Other creatures glide through multiple switches in gender. The Caribbean chalk bass fish swaps sex up to 20 times per day. The brain of the clownfish, or anemonefish, starts out as male, and becomes female – Disney’s Dorey notwithstanding. Belligerent female anemonefish defend territory while the male cares for their eggs. But if the female is, say, chomped by a barracuda, the male anemonefish will transform into the new dominant female. During transition, the fish has a female brain but male gonads.

While studying zoology at university, Cooke said she felt like “a sad misfit”, an “egg-maker … doomed to play second fiddle to the sperm-shooters”. But after three years of delving into the dizzy variability of what’s really going on out there, she feels liberated.
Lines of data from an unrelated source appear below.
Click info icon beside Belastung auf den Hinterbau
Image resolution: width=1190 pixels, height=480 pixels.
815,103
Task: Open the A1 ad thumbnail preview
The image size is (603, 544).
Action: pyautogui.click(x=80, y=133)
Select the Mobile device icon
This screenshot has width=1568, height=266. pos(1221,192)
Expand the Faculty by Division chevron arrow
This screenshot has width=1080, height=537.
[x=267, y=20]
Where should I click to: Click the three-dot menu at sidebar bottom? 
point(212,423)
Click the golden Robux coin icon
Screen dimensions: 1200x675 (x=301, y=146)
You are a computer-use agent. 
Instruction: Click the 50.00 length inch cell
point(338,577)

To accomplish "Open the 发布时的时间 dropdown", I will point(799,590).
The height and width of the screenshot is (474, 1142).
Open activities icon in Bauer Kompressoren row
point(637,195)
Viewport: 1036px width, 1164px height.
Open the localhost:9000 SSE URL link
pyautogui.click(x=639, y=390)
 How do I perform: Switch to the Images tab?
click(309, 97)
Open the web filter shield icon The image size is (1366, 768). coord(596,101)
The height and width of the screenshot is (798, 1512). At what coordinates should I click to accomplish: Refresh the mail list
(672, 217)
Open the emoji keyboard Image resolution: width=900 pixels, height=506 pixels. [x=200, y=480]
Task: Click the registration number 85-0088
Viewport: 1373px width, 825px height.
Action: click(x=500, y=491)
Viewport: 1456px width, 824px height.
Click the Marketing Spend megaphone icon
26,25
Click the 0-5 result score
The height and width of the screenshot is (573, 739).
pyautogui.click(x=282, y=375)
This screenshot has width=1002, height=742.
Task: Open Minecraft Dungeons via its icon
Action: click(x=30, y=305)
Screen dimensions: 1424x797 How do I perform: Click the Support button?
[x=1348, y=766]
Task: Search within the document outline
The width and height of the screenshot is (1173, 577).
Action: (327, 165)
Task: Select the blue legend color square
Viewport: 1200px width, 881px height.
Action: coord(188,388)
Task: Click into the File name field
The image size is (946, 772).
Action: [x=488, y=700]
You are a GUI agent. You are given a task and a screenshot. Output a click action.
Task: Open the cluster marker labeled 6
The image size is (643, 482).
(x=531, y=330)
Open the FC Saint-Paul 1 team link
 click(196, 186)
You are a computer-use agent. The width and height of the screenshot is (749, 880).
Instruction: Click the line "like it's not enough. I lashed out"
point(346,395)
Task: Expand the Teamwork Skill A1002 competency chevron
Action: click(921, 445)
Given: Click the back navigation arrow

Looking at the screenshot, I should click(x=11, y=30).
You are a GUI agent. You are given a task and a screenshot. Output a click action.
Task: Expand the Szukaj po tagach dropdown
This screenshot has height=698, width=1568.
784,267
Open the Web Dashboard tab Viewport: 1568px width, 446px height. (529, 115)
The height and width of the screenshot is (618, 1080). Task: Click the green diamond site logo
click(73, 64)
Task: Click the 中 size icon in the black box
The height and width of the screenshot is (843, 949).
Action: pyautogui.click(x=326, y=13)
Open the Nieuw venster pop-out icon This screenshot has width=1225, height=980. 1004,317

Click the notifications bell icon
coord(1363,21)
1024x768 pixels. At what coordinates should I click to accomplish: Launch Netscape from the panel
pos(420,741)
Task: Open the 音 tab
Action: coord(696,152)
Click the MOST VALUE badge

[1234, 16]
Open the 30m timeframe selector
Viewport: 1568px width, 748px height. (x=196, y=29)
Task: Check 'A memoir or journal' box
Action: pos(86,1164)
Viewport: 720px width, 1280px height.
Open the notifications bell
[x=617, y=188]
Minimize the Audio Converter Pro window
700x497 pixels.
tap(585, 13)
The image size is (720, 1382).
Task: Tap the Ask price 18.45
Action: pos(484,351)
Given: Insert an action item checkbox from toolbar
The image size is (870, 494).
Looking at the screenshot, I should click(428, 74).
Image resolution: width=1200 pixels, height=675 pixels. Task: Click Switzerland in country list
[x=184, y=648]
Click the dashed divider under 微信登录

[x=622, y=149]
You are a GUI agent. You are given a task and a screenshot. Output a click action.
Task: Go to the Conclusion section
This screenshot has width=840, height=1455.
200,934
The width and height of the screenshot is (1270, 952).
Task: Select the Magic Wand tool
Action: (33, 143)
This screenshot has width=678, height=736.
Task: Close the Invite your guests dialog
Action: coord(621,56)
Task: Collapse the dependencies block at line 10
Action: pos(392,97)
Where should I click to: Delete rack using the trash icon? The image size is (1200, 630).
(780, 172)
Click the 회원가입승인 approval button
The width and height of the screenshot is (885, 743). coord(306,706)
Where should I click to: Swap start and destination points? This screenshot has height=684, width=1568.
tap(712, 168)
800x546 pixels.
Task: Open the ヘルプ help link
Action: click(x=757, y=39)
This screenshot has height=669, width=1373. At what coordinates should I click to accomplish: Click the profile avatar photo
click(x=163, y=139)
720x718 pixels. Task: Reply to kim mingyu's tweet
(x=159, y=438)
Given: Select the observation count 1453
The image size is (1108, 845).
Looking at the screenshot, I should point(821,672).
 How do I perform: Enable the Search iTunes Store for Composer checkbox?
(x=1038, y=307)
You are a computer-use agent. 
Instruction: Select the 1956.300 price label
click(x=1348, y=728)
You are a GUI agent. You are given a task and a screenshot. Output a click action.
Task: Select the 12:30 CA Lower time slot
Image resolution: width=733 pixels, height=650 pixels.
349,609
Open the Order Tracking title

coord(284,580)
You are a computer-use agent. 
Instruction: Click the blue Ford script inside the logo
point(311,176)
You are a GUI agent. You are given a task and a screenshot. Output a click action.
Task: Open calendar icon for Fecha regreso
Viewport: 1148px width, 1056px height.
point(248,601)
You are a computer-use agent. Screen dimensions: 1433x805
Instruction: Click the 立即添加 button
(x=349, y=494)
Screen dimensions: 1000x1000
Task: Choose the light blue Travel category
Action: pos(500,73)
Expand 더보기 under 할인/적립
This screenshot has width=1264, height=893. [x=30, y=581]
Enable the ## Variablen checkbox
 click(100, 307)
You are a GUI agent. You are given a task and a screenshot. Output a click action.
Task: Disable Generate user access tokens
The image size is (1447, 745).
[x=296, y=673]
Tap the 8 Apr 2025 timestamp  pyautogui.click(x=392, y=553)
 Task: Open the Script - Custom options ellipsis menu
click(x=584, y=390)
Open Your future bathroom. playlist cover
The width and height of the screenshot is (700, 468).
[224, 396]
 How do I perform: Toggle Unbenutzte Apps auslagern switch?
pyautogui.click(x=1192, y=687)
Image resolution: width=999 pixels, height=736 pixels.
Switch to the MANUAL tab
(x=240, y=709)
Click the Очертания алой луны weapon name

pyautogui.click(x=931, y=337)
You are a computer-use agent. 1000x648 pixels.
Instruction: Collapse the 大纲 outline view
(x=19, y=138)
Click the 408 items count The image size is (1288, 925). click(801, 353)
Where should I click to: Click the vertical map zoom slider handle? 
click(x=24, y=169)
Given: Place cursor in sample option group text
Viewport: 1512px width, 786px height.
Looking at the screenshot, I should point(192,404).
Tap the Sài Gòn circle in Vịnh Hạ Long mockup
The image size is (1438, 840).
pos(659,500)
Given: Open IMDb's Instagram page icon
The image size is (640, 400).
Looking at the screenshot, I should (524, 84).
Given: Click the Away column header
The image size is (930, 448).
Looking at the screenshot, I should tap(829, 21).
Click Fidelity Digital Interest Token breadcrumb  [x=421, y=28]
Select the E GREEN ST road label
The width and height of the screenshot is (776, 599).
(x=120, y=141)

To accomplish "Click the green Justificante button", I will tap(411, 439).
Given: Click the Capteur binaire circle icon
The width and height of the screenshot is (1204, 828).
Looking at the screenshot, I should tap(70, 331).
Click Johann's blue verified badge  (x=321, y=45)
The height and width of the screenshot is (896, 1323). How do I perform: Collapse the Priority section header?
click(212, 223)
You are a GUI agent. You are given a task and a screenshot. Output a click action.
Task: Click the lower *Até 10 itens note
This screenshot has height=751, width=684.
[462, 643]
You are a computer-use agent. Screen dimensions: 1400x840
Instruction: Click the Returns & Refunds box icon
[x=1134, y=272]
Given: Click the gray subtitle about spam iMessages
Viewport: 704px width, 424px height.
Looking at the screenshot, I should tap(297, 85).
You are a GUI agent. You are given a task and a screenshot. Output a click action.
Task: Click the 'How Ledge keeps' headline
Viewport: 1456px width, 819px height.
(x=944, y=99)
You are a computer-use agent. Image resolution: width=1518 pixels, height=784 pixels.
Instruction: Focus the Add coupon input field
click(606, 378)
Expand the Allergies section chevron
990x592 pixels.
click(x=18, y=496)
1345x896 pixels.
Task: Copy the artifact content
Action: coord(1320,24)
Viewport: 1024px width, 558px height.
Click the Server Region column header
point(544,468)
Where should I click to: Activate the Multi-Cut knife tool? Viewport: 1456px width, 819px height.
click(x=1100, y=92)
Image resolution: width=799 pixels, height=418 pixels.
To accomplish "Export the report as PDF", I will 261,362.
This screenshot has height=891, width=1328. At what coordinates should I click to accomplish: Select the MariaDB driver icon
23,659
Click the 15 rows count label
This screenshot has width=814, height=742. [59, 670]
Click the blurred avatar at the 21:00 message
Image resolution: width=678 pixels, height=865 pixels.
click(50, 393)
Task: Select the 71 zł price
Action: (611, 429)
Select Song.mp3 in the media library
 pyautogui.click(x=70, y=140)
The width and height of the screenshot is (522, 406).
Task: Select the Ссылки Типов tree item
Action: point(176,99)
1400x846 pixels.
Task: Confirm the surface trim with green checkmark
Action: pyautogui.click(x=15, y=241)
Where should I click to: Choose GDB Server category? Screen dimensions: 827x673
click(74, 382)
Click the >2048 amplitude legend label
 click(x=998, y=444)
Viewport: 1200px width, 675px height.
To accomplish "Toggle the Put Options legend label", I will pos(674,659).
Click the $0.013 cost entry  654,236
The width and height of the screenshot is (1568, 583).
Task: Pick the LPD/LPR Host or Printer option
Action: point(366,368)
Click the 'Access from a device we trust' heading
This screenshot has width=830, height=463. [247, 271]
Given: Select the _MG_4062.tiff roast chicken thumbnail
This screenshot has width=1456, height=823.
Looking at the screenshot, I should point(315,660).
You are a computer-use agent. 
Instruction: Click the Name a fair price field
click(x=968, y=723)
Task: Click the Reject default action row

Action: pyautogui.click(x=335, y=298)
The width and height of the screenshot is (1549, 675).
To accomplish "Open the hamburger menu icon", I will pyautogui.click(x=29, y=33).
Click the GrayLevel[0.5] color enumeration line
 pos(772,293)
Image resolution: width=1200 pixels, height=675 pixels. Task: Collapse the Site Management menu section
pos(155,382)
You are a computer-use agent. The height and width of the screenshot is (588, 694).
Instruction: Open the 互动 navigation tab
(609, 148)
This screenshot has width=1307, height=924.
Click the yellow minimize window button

As science and research continue opening to “a mixture of sexes, sexualities, genders, skin colours, classes, cultures, abilities and ages” the female experience in nature for what it is: “variable, highly plastic”, and refusing “to conform to archaic classifications” will become ever more clear.


Watch: Disclosure

“My own life is such a profound example of what representation can do.” says Laverne Cox.

The positive visibility of her character on Orange is the New Black resulted in countless trans people finding the courage to no longer live in stealth.

But at the same time, “trans people have experienced unprecedented levels of violence, and this legislative assault in state legislatures and on a federal level is unprecedented”.

Cox thinks really seeing the history of trans representation –from early damaging, insidious, portrayals to more complex and representative – is what’s called for. So she’s produced a groundbreaking bit of cinema exposing the minefield of dangerous thinking in an effort to change hearts and minds. It’s about as compelling a doc as I’ve seen for a long time. There are many a painful yet even more joyous moments. It might not always be comfortable viewing, but we find it essential. Don’t miss it.


Listen to “How Queer is the Animal Kingdom?”

Jonathan van Ness kicked off his Pride month podcast with the perfect person, author Eliot Schrefer talking about his new book called Queer Ducks (and Other Animals). It’s on backorder with our favorite bookshop (.org) so take a listen and then order up here.

Two decades of research is reduced down to an exuberant look, with humor and wit (hello queers, it’s some of what we bring to the table). Part memoir, part serious science, with cool comic illustrations by Jules Zuckerberg, Schrefer questions how off original perceptions of animal sexuality once was. And how the mistaken belief that animals evolved on the straight and narrow led to LGBTQ+++ discrimination. Join the discussion of intersex deer, sex-changing fish, les liaisons dangereuses of male bottlenose dolphins. With over 1500 scientifically validated same-sex behaviors recorded, it’s for the curious and hopefully all library bookshelves.